Unsuspecting people in Britain are being sent SMS messages claiming that the phone owner's subscription has 'expired' and they must pay 99p to continue using the app.
When the app first launched, way back in 2010, it did charge a 99p fee after a year's free use, but that is no longer the case.
But if you receive the message you can rest assured it's complete and utter bullshit.
It seems that criminals have a contact book of British phone numbers and have been sending these messages out.
A number of users have reported the scam on social media since April.
The message states: "Your subscription has expired.
"To verify your account and purchase a lifetime subscription for just 0.99 GDP simply tap on this link..."
Your best bet is to delete the message as soon as it arrives and to run antivirus software if you have clicked the link.
WhatsApp, was created by former Yahoo! employees Brian Acton and Jan Koum in 2009.
Facebook acquired the company for $19 billion (£14 billion) in 2014.
It was recently reported that the messaging service could soon let users recall messages within five minutes of being sent.
WhatsApp tested the addition as an option in the beta version of a recent update, meaning it could soon be available on iOS and other platforms, according to monitors WABetaInfo.

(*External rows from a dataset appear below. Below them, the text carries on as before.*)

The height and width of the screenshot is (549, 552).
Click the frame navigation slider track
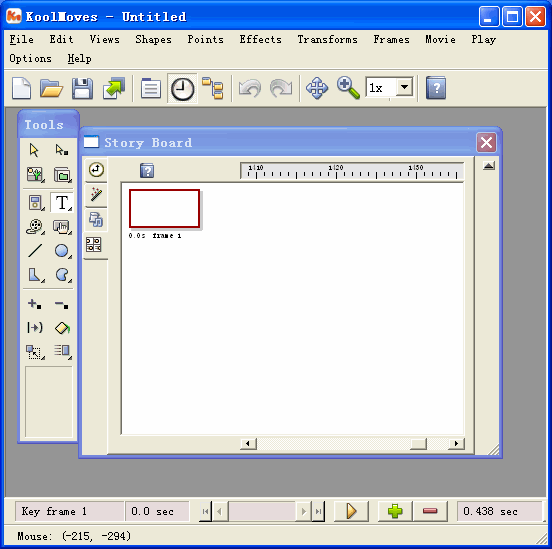tap(262, 511)
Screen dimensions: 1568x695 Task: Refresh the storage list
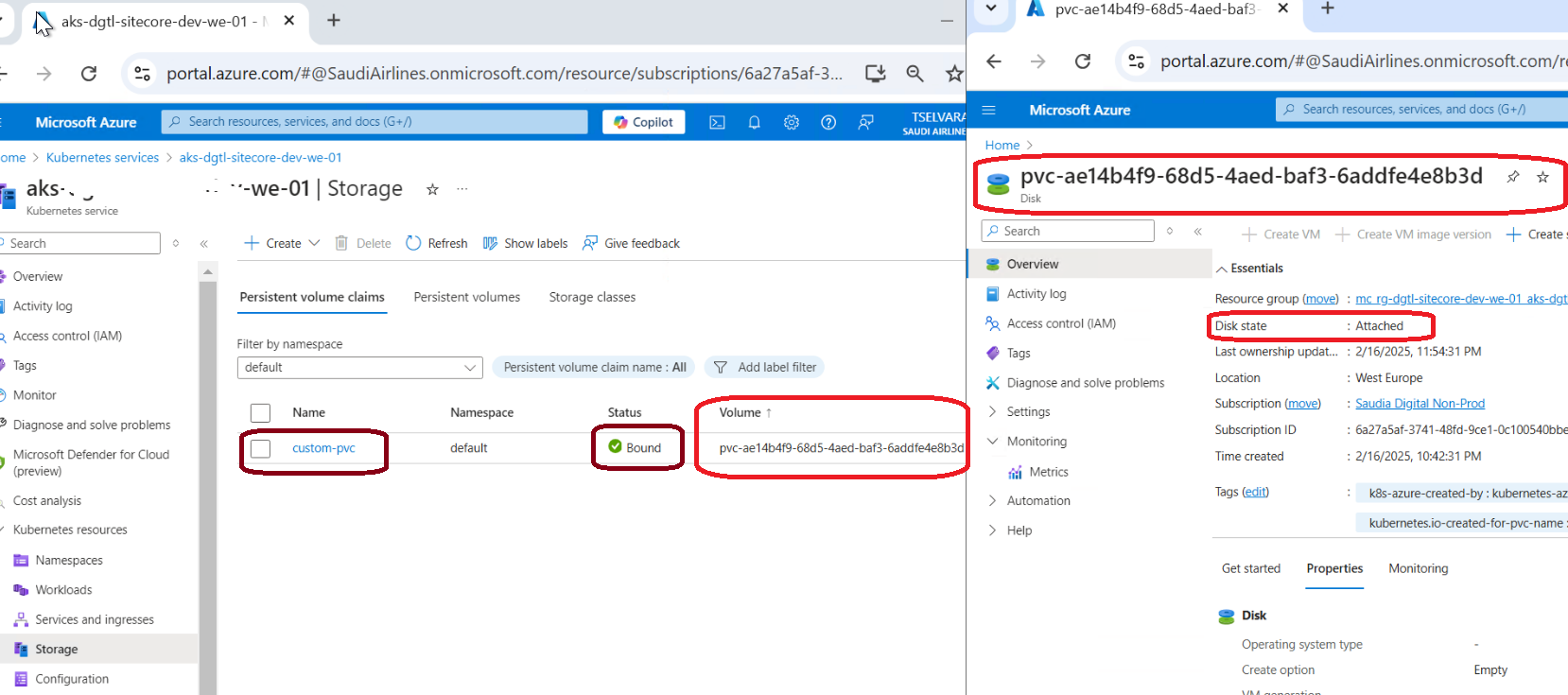(437, 243)
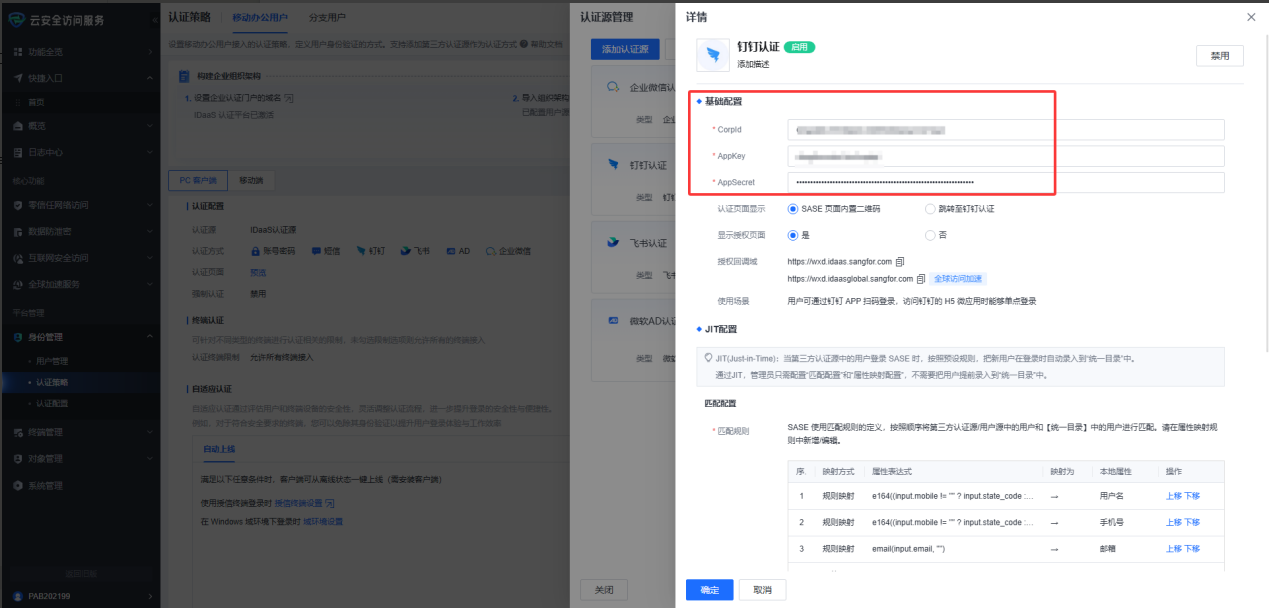
Task: Click the DingTalk logo in details header
Action: 712,54
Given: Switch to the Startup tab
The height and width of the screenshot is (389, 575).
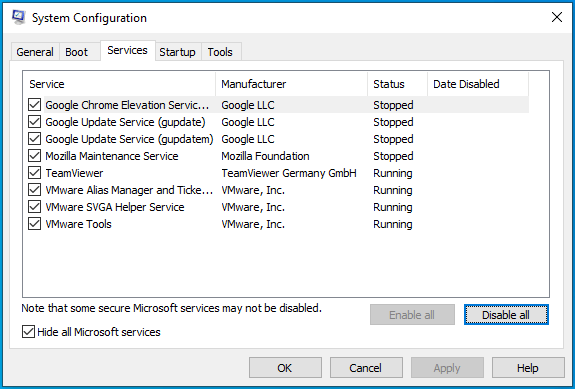Looking at the screenshot, I should (177, 52).
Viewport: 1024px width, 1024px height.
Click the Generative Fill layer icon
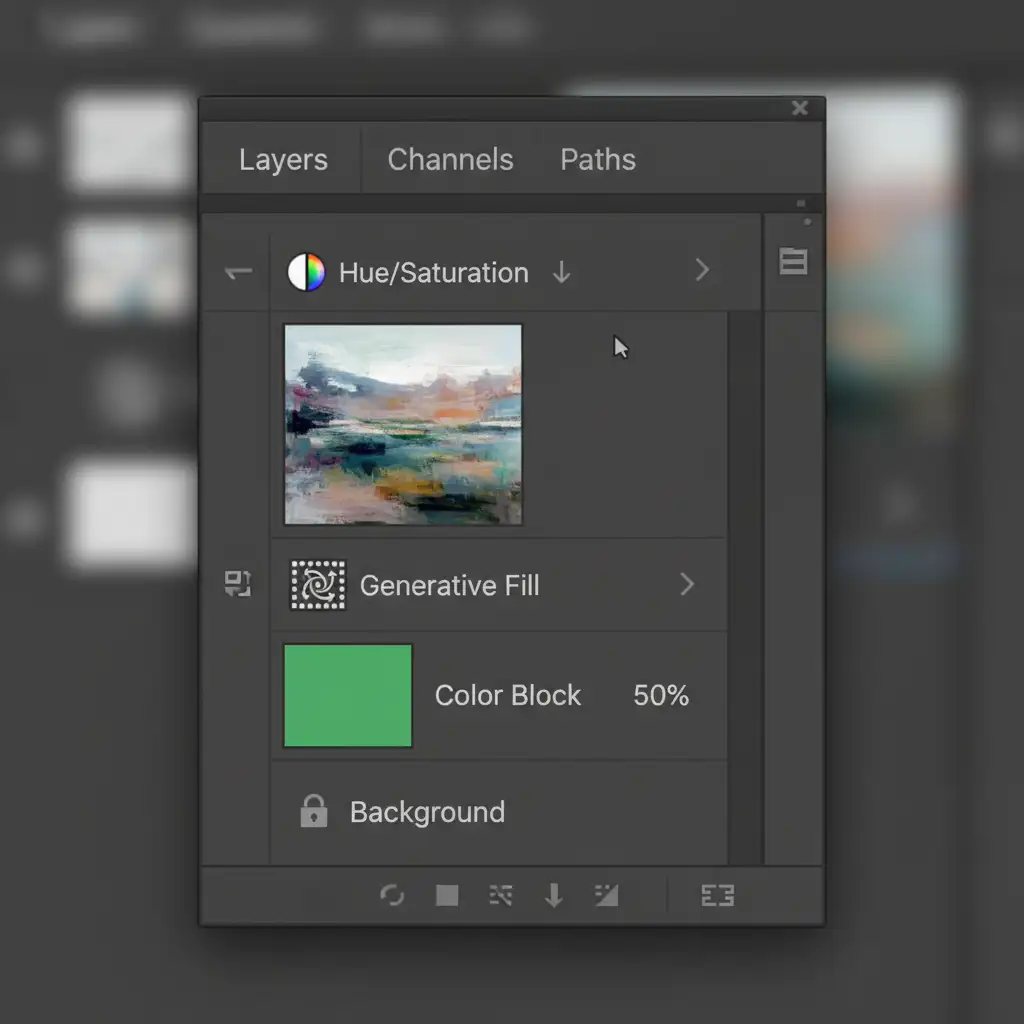click(318, 585)
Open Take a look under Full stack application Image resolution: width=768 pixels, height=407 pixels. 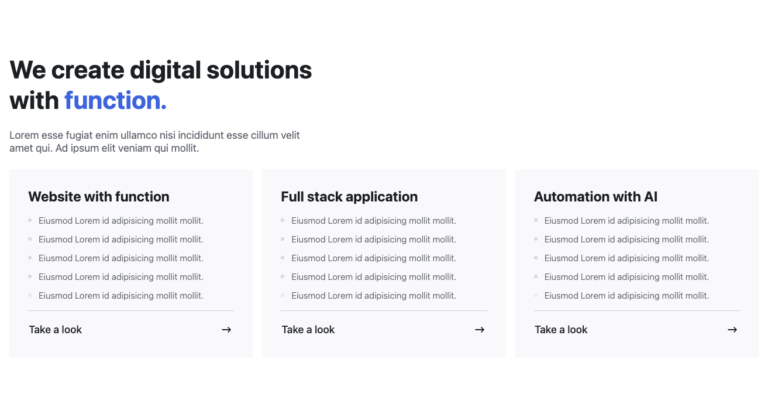[x=308, y=330]
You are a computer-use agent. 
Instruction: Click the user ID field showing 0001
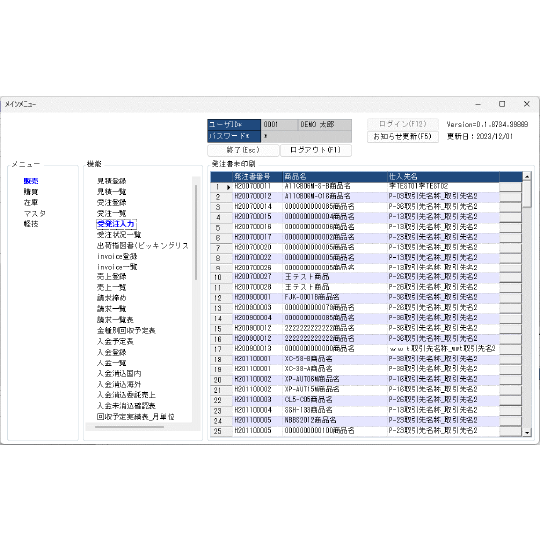(x=279, y=125)
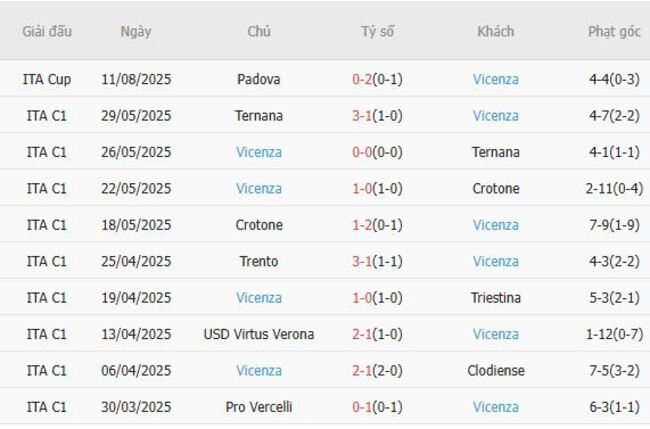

If you're a Gmail user, you'll be familiar with this feature, although you don't get five minutes; it's more like 10 seconds.
Last year, WhatsApp began testing a version of the app which would allow you to 'unsend' a message, provided it hadn't been read by the recipient.
Those who were using the tester version had an 'edit' or 'revoke' button when they pressed a message. As yet, it's not known if the new feature will work in the same way, but it seems likely.
WhatsApp has not officially confirmed the feature.